Entries shown:
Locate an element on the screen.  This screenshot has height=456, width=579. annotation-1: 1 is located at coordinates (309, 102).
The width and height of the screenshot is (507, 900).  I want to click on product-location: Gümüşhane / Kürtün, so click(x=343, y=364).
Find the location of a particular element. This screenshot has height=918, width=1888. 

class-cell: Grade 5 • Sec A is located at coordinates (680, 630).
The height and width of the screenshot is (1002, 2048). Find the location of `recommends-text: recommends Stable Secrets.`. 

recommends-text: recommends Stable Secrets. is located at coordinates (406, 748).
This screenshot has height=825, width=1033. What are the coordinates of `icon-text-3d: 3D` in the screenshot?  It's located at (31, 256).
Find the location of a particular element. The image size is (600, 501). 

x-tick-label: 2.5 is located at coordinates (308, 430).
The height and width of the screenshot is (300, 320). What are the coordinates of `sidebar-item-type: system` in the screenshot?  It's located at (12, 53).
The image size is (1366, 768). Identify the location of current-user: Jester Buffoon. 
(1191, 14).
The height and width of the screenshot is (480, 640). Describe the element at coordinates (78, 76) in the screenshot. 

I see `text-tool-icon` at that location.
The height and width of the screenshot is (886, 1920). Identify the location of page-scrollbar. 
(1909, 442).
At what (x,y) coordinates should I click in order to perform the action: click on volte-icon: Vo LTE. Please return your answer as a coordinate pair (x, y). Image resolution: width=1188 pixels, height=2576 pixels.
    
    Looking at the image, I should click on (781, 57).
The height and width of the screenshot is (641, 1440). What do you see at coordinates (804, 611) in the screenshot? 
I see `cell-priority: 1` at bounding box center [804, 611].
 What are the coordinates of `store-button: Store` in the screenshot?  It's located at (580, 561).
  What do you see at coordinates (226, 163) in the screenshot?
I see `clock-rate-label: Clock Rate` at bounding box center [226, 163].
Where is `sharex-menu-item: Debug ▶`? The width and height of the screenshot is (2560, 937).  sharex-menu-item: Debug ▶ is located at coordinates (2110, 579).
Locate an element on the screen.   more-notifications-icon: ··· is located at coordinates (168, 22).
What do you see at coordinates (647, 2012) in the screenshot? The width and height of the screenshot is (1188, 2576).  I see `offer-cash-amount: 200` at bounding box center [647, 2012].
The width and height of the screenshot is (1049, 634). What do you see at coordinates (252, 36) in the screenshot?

Task prompt: Rewrite every record above, changing each "The height and width of the screenshot" to "The screenshot's height and width" and leaving all other text as it is.

Answer to the exercise:
Locate an element on the screen.  This screenshot has height=456, width=579. annotation-1: 1 is located at coordinates (309, 102).
The width and height of the screenshot is (507, 900).  I want to click on product-location: Gümüşhane / Kürtün, so click(x=343, y=364).
Find the location of a particular element. This screenshot has height=918, width=1888. 

class-cell: Grade 5 • Sec A is located at coordinates (680, 630).
The screenshot's height and width is (1002, 2048). Find the location of `recommends-text: recommends Stable Secrets.`. 

recommends-text: recommends Stable Secrets. is located at coordinates (406, 748).
This screenshot has height=825, width=1033. What are the coordinates of `icon-text-3d: 3D` in the screenshot?  It's located at (31, 256).
Find the location of a particular element. The image size is (600, 501). 

x-tick-label: 2.5 is located at coordinates (308, 430).
The screenshot's height and width is (300, 320). What are the coordinates of `sidebar-item-type: system` in the screenshot?  It's located at (12, 53).
The image size is (1366, 768). Identify the location of current-user: Jester Buffoon. 
(1191, 14).
The screenshot's height and width is (480, 640). Describe the element at coordinates (78, 76) in the screenshot. 

I see `text-tool-icon` at that location.
The screenshot's height and width is (886, 1920). Identify the location of page-scrollbar. 
(1909, 442).
At what (x,y) coordinates should I click in order to perform the action: click on volte-icon: Vo LTE. Please return your answer as a coordinate pair (x, y). Image resolution: width=1188 pixels, height=2576 pixels.
    
    Looking at the image, I should click on (781, 57).
The screenshot's height and width is (641, 1440). What do you see at coordinates (804, 611) in the screenshot? 
I see `cell-priority: 1` at bounding box center [804, 611].
 What are the coordinates of `store-button: Store` in the screenshot?  It's located at (580, 561).
  What do you see at coordinates (226, 163) in the screenshot?
I see `clock-rate-label: Clock Rate` at bounding box center [226, 163].
Where is `sharex-menu-item: Debug ▶`? The width and height of the screenshot is (2560, 937).  sharex-menu-item: Debug ▶ is located at coordinates (2110, 579).
Locate an element on the screen.   more-notifications-icon: ··· is located at coordinates (168, 22).
What do you see at coordinates (647, 2012) in the screenshot? The width and height of the screenshot is (1188, 2576).  I see `offer-cash-amount: 200` at bounding box center [647, 2012].
The width and height of the screenshot is (1049, 634). What do you see at coordinates (252, 36) in the screenshot?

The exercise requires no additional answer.